The Visitor Environment is configured to "visit" a "host environment" and to use the host's LLDB, but with a different build. The Visitor Environment tree (see Visitor Tree) is outwardly the same as a Production or Test Environment tree. If examined carefully, though, it can be seen that most of the directories in the Visitor Environment tree are in fact just links to directories in its host environment or in its build. In fact, the $uetc and $uexe directories are the only two actual directories in the Visitor Environment.
The Visitor Environment links to directories in the designated build, or, notably, to directories in the host environment, such as the $ueop directories and the $udata directory. Because it is sharing the database of the host environment, it cannot have independent EOP or data directories, as these represent an intrinsic part of the LLDB, and must remain in synch with it.
The Visitor Environment is not allowed to do bulk write or configuration operations to the LLDB. This includes disallowing db_add_login, db_add_user, db_restore, db_trunc_rhr, db_create (and all of its sub-programs), and all conversion programs.
The Visitor Environment is useful for training new users, or for testing new builds against live data, as it limits the user's ability to make massive changes to the data.
No, the Host Environment is not the fourth of three types of LeasePak environments. Any environment created without the -c (closed) flag may be a host environment. Otherwise the host environment is a full-fledged Production or Test environment. A Visitor Environment cannot be a host to yet another Visitor Environment.
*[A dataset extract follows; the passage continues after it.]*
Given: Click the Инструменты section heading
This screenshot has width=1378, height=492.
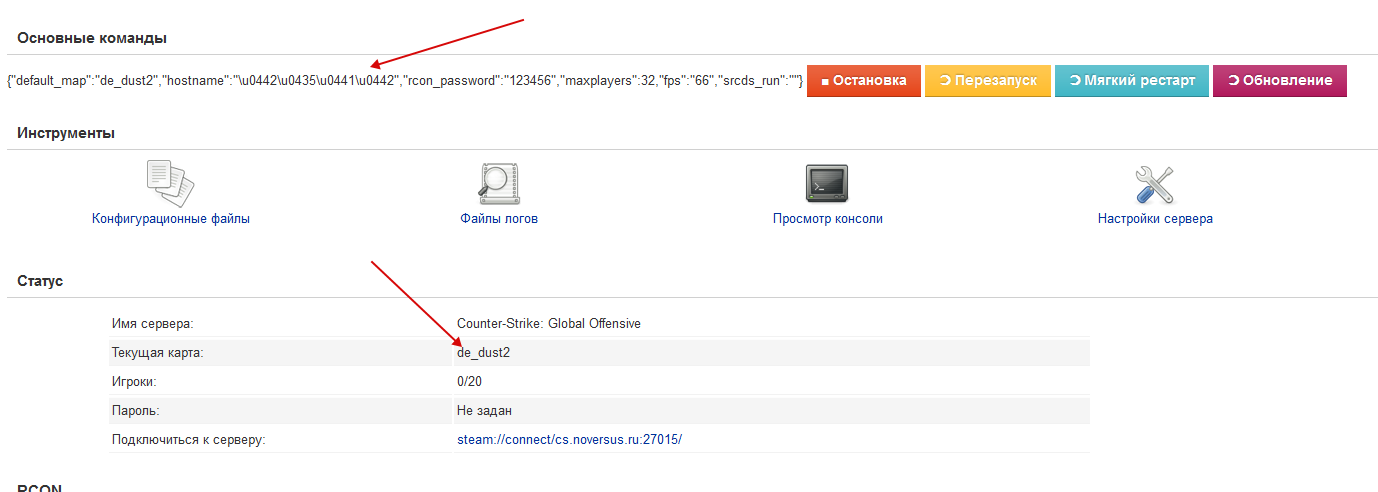Looking at the screenshot, I should point(66,133).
$uetc/logdb.* — This file declares shell variables that describe how the environment and LLDB fit together. Of interest here is $MSIDB_TYPE with the value ORA or SYB; $MSIDB_DBNAME and $MSIDB_OWNER, plus the $MSIDB_SERVER, representing the DBMS, the name of the LLDB, the owner of the LLDB and the database server.
Note that the logdb.* files are three in number in every environment. These three files, with the extensions .msirc, .com, and .lpkd, have substantially the same content, expressed in three different notations, and are compatible with, respectively, the shell, the batch queues, and the LeasePak daemon, leasepakd.
In a visitor environment, the logdb.* files are all actually links to the files in the host environment with the same name.
Every environment that is not a visitor environment, has a configuration file named physdb.msirc. This file describes the physical database in terms of the hardware (disk) resources that it occupies. This is done by listing the DBMS-configured storage segments that the LLDB uses.
It is strongly recommended that this file be maintained by the DBAs so that there is a record of the segments used to build a LLDB. The Oracle implementation only allows for a single tablespace per LLDB, though additional datafiles can be allocated to that tablespace. The Sybase implementation allows multiple $MSIDB_SEGnn entries in the physdb.msirc file, and will construct the LLDB using all of the entries, where each $MSIDB_SEGnn is a space allocation on some sybdevice.
See also the discussion of storage segments.
When the Administrator creates a new non-Administrative User Account, it can be configured for LeasePak without assigning it to an environment. However, of course, the user must be given access to an environment in order to use LeasePak, by a person wielding the credentials of the owner of the environment's LLDB to execute db_add_user (see also LeasePak Server Roles for more information about the $MSIDB_OWNER's role).
The LeasePak Supervisor must also give the user a Security Record using the [U0706]Security update.
The $MSIDB_OWNER (the DBO) is created or assigned to the LLDB when db_create is executed by the Administrator. The various commands that require the $MSIDB_OWNER's password always figure out who the owner is because the commands always access the LLDB via the environment. The user executing the commands thus only needs to know the password for the DBO, not the DBO's actual user name.
When a LeasePak user connects to LeasePak via a PC workstation running the LeasePak Client software, s/he passes along the environment name to connect to, and the LeasePak daemon, leasepakd, also consults the environment configuration files in $uetc to determine the particulars about the LLDB.